Custom Verification additional request to auth

dawidszafranski · August 2, 2021, 3:34pm

Hello !

I have a question about authentication in custom verification flow.

Would it be possible to send additional request to authenticate user to get JWT token before executing verification url? If so, how can I do that?

Thanks in advance!

TCShain · August 3, 2021, 10:24pm

HI Dawid,

There could be some options here, but we likely need additional details.

Would these steps appear to be inline with your requirements?

pull jwt from token api (or wtvr mechanism delivers jwt)

store jwt in harness secret

construct api call to verification source URL/payload to include JWT (this may require investigation in order to automate)

refresh jwt on some interval?

What expiration will your JWTs have?

dawidszafranski · August 5, 2021, 11:43am

Hi !
Thanks for quick answer.

Yeah that was initially planned.
I can create cron job which will make request to Auth provider and save token as harness secret.
But I thought I will be able to do it without additional services / serverless functions.
Ideally would be to make request directly from verification config and grab JWT with some regexp or sth like this.

In my current flow when the Auth provider is AzureAD I will have to create service and pipeline to that to safe deploy and inject AD credentials. I’m looking for quicker/less complicated solution.

The token lasts for ~1h.

TCShain · August 10, 2021, 4:35pm

You’re welcome! Now take my apology for this delayed reply!

I believe I understand your use-case and design.

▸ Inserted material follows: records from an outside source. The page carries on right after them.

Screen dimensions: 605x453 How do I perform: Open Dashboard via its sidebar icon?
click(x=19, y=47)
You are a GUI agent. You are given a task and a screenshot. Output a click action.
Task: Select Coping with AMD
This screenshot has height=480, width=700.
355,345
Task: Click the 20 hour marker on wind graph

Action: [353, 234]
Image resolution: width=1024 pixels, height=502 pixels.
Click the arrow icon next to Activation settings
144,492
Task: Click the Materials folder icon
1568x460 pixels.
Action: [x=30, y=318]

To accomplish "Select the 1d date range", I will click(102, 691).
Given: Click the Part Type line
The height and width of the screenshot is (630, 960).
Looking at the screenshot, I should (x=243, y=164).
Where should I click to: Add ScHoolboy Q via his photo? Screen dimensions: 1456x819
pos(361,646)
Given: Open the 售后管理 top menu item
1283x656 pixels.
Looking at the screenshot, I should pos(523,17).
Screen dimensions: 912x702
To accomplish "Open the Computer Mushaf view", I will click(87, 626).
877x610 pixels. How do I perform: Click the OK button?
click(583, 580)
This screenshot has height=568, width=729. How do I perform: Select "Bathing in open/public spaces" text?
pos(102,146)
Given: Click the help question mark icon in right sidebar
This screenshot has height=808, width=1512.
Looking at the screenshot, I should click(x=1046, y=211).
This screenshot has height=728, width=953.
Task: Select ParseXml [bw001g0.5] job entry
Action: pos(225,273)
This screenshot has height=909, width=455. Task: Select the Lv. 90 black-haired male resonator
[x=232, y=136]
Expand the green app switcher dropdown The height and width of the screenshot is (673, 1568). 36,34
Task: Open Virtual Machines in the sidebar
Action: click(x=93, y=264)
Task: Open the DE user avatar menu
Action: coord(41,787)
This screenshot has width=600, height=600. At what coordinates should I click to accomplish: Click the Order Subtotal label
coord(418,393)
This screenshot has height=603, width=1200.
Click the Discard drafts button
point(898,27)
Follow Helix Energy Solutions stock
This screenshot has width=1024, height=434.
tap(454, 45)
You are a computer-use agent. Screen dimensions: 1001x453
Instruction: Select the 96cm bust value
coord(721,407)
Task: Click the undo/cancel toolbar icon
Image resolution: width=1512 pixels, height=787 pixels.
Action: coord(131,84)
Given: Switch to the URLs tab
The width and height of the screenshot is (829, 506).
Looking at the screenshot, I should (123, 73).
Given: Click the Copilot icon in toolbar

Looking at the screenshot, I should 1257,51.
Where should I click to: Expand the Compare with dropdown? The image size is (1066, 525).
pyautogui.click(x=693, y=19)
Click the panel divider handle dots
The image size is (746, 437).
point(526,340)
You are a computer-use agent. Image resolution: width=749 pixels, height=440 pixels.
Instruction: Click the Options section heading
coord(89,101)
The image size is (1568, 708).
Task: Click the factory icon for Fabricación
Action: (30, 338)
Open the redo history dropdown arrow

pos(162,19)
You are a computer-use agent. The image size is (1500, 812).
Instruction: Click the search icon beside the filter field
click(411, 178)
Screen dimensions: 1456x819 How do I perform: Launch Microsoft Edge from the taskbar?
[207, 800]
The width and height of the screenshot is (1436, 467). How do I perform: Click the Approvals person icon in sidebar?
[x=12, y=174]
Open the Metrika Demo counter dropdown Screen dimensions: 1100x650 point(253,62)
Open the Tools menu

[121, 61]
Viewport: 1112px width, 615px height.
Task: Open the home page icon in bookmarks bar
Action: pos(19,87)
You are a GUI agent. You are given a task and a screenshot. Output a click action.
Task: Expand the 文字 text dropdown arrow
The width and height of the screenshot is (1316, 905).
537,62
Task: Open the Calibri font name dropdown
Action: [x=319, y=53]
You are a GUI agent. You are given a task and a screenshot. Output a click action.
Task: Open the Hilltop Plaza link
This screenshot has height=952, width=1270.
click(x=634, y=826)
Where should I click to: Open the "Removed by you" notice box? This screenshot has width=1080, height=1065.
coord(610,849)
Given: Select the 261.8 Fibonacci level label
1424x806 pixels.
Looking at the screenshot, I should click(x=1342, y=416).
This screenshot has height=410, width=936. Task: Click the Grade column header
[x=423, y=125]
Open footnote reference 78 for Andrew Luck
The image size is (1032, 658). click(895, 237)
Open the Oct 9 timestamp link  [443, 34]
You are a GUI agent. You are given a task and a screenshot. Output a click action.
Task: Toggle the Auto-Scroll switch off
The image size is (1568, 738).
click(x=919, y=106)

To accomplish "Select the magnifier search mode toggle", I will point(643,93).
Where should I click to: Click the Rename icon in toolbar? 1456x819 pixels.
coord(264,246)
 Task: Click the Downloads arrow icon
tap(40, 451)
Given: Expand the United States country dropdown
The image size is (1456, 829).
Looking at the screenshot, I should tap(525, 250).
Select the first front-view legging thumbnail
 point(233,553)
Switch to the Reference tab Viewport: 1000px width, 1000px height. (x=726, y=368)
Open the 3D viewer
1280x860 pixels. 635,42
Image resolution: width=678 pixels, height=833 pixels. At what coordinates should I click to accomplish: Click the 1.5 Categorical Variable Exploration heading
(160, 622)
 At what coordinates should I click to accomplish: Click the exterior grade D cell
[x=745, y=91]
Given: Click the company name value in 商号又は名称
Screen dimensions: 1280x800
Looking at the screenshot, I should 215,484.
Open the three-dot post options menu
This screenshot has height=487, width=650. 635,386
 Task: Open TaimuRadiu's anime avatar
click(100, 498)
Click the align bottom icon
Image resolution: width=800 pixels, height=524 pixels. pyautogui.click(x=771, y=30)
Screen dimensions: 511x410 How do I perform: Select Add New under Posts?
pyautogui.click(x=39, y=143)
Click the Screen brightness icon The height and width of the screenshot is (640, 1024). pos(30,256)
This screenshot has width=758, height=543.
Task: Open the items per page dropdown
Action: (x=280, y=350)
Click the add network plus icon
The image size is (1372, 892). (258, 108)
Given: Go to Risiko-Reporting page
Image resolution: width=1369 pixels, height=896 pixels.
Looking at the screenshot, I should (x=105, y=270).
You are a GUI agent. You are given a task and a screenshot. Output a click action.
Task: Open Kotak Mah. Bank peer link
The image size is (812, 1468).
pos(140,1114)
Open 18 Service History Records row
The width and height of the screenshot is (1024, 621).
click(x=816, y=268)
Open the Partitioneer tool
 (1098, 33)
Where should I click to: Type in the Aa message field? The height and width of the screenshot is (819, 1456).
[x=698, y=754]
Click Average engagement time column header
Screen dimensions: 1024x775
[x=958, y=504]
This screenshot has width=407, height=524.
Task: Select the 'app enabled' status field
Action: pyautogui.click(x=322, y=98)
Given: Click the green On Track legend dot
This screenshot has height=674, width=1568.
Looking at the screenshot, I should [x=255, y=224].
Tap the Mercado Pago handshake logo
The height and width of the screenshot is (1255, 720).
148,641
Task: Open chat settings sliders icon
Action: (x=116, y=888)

To my knowledge, this functionality does not exist today.

Let me see if any colleagues have other thoughts or know if this exists as a feature request.
I cannot say that it’s a regularly encountered authorization pattern, though I can certainly understand the value you’re proposing.

dawidszafranski · August 23, 2021, 12:08pm

Thank you @TCShain. We need this asap so I think the best way will be to go with rotating JWT in Azure KV and pull it from secret manager.

TCShain · August 30, 2021, 12:19pm

I’ve been able to verify that the process I outlined above sounds like the ideal approach for your use case.

Secrets are supported in headers for requests made to custom CV metric sources.

Combining this with the secret manager integration with Azure KV, should allow for a simple hourly cron task to retrieve an active JWT and update the Azure KV object with the new value.

In this way, any new query of that custom CV source will be using the most up-to-date JWT; gracefully handling your token expirations.

Let me know if you have any questions or trouble!